Two days, 3.5 hours and one expensive ferry ride later, it looked like we had been… Deceived! The shrubs had grown up and eliminated site 286’s view — it was anything but private, with narrow sites hugging it on either side.
There was a lot of noise — I mean a LOT of noise — coming from the nearby day-use area. It was, after all, Memorial Day here in the States, and that’s America’s cue to get out there and display unmitigated gall. Hundreds of people around, making picnic and volleyball noises — really, nothing galling at all, just a lot of people. And noise.
And another lesson to learn: when you dry-camp and you want to fill up with water upon arrival, you might need something other than your hose — because the campground might not have threaded faucets. You might need a Water Bandit, an inexpensive gadget for attaching a hose to a smooth, un-threaded spigot.
We did not have one. (But we have one on order now!). And, not a threaded faucet in sight — EXCEPT at site 290, which was, for the moment, empty.
Befuddled, I pulled TinMan and Toto into 290 to think. Well, hey, we could just grab our water here at 290, I realized, then squeeze ourselves into 286. But then another thing happened. I remembered that 290 had been available for our three-night stay… two days ago. Could I call the park office and switch sites?
No, I couldn’t. 1X service, one bar only, dropped call after dropped call.
By now, of course, Sooz and Wally and Tyler were walking around, stretching their legs and. We huddled. They stayed, and I drove back across the bridge (see above) to the park office to see if I could switch sites. Lucky us! For a mere $15 extra, we got site 290. I returned, heroically, to Bowman Bay. And we made camp.

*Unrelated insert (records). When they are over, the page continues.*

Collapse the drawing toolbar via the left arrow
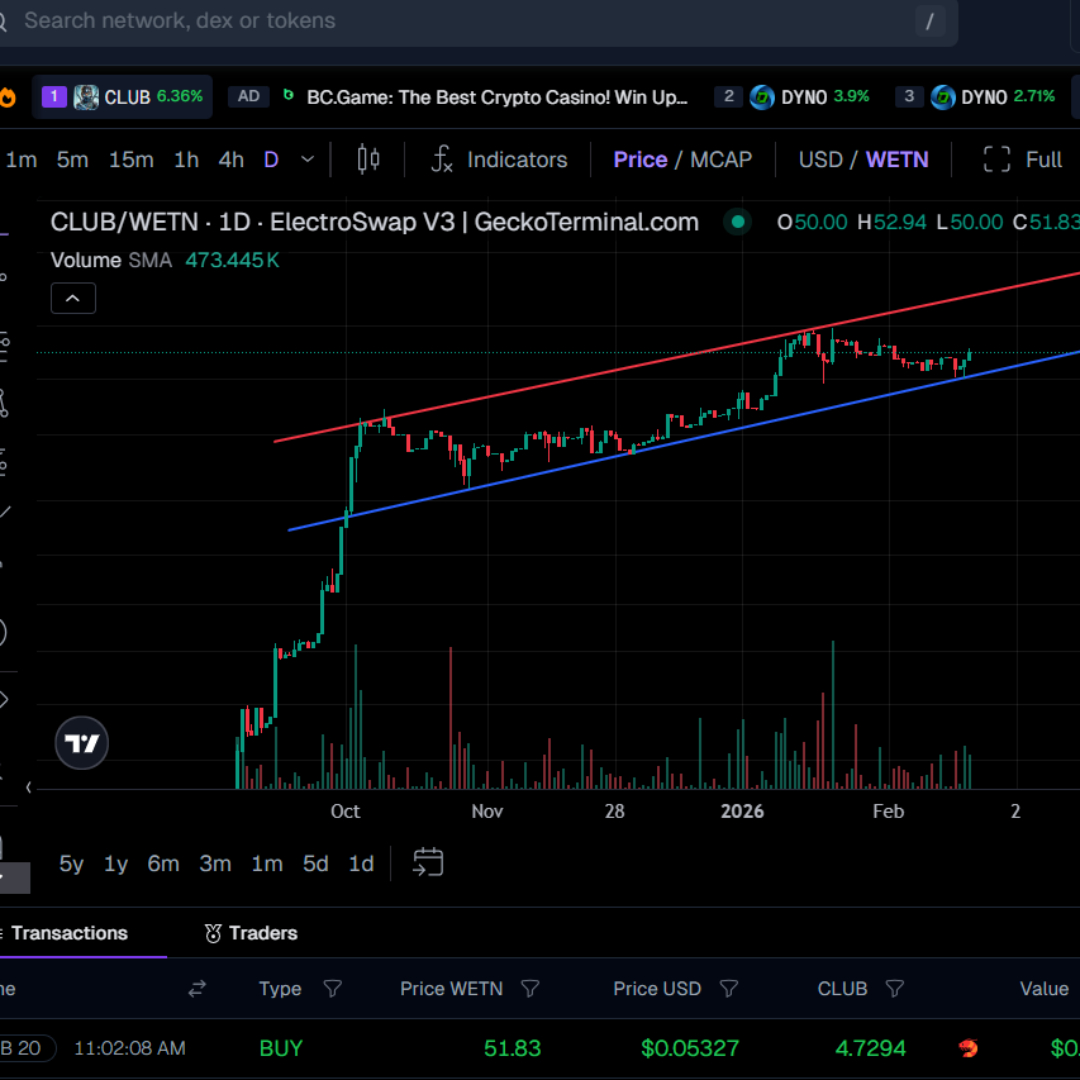This screenshot has width=1080, height=1080. pos(27,787)
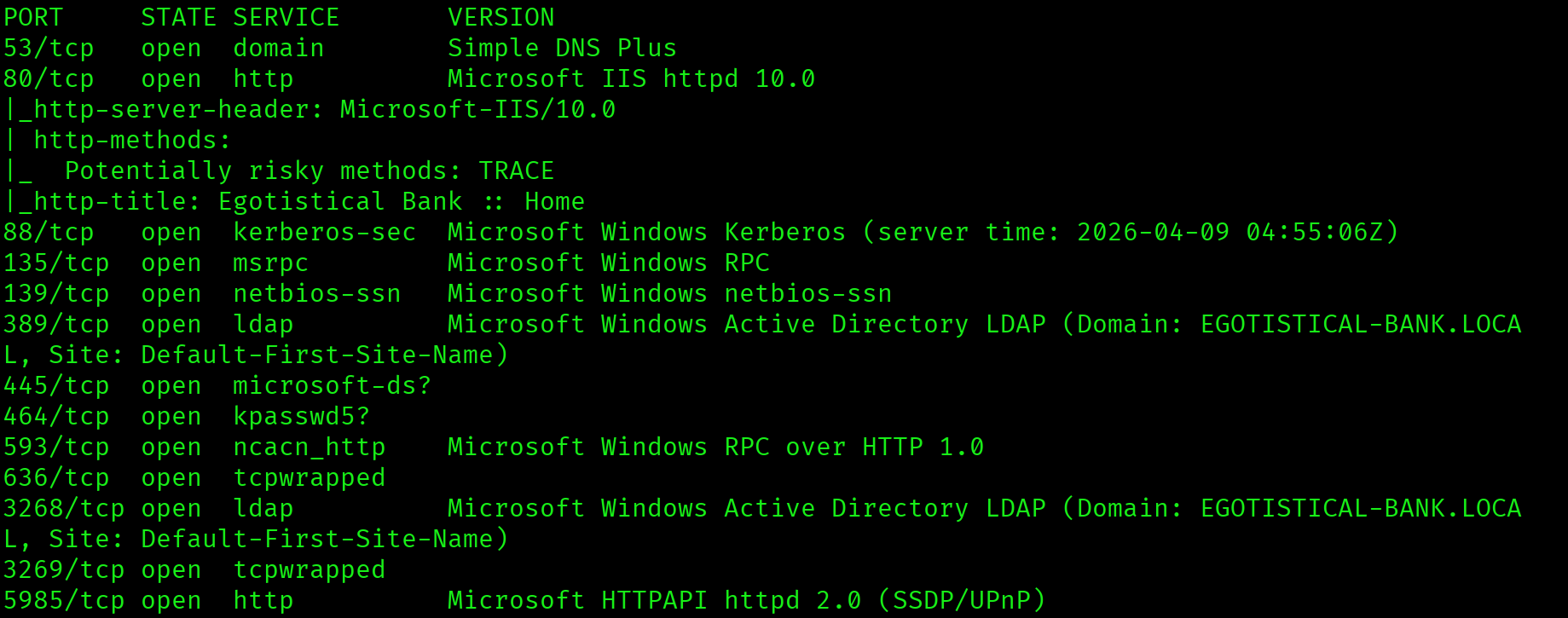Click the Microsoft IIS httpd 10.0 text
1568x618 pixels.
coord(631,79)
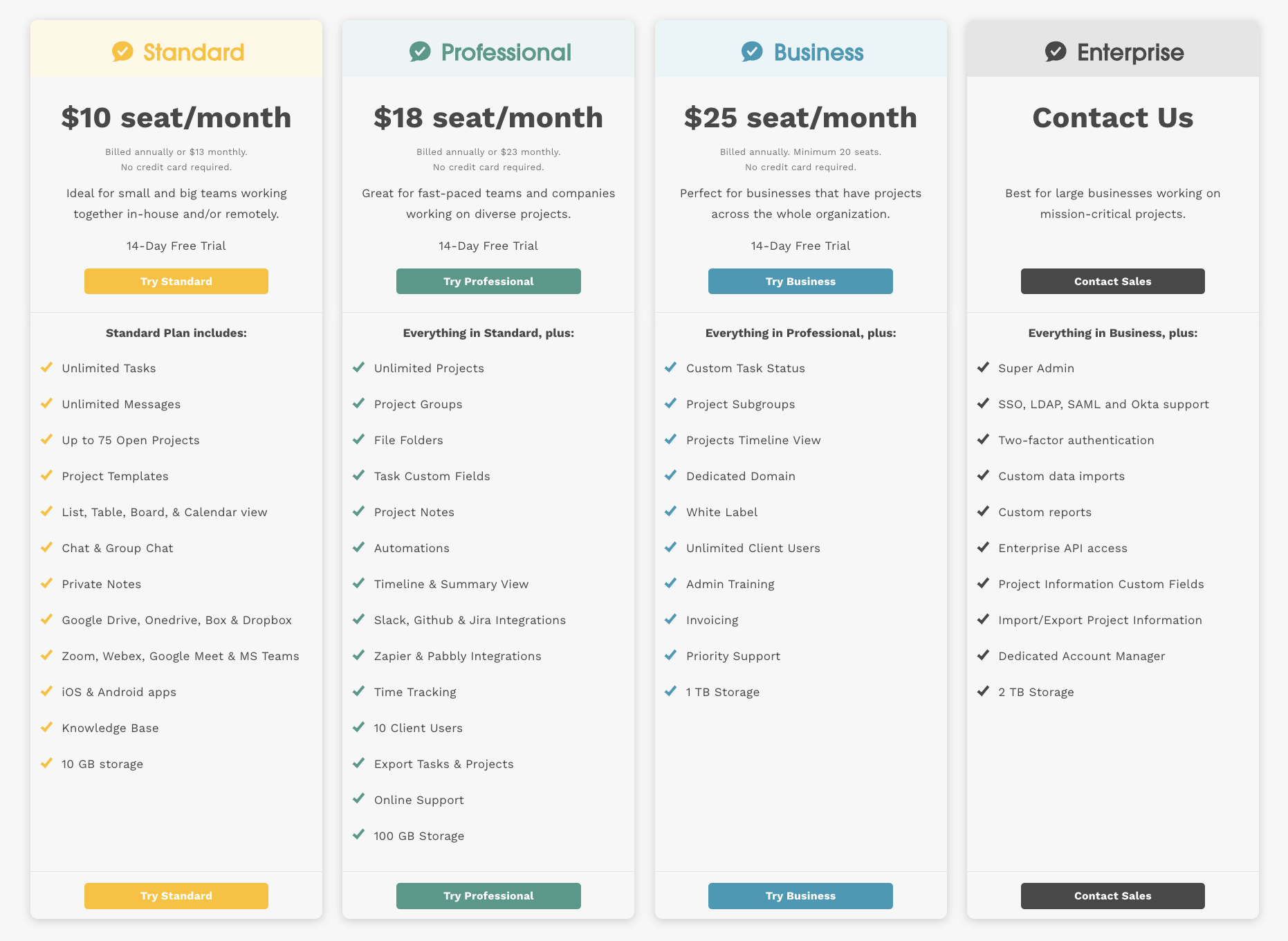Click the checkmark next to Unlimited Tasks
Image resolution: width=1288 pixels, height=941 pixels.
[x=46, y=367]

But hey, look at that architecture! Many of the buildings all around the park were built by the Civilian Conservation Corps in the 1930s. They don’t make ’em like this any more. Not often, anyway.
The only other site at Bowman Bay with hookups was back behind us… occupied by the friendly campground host.

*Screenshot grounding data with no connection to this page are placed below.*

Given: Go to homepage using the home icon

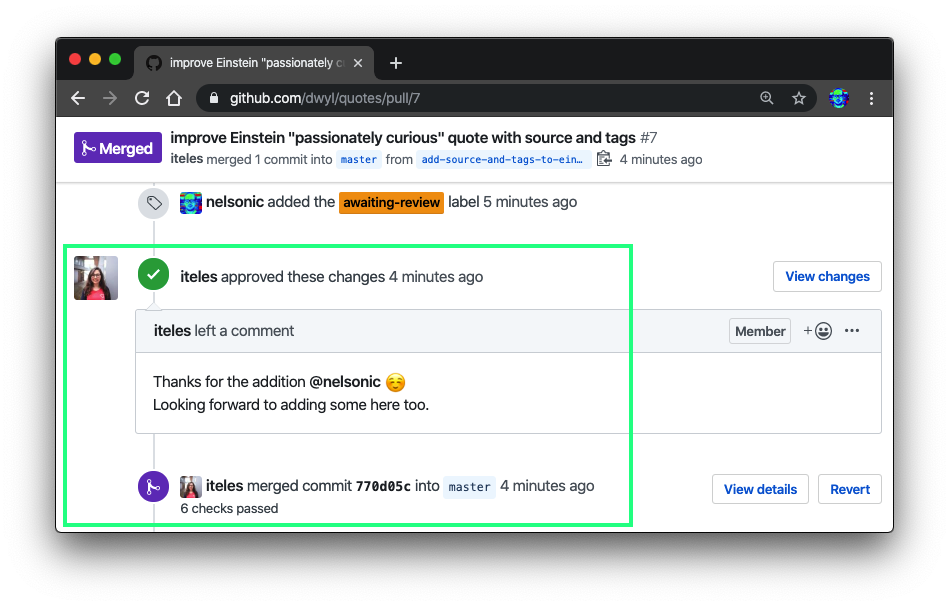Looking at the screenshot, I should 174,98.
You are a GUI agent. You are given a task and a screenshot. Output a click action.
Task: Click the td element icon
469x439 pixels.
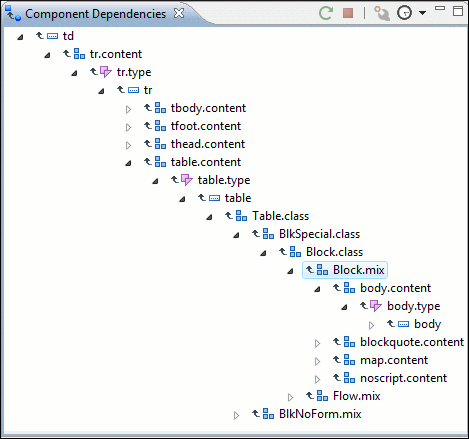tap(52, 36)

As I say, it was a bit noisy that afternoon, so after all the racing around, we relaxed into a wonderful evening. Gradually, the day-use area emptied out, though I swear the volleyballers were still going when it was surely too dark to see. Whatever. We toddled off to sleep.
I woke up late — around 7:30 — to what I thought was the sound of someone splitting firewood.
Yeah, with Memorial Day past, why not do a roofing job before next weekend’s crowds show up? I can tell you why not.
So, not exactly an auspicious beginning to our getaway. Would we have fun anyway? Yup, we did. I’ll return tomorrow with the proof.Sharing is caring!
Following is daring.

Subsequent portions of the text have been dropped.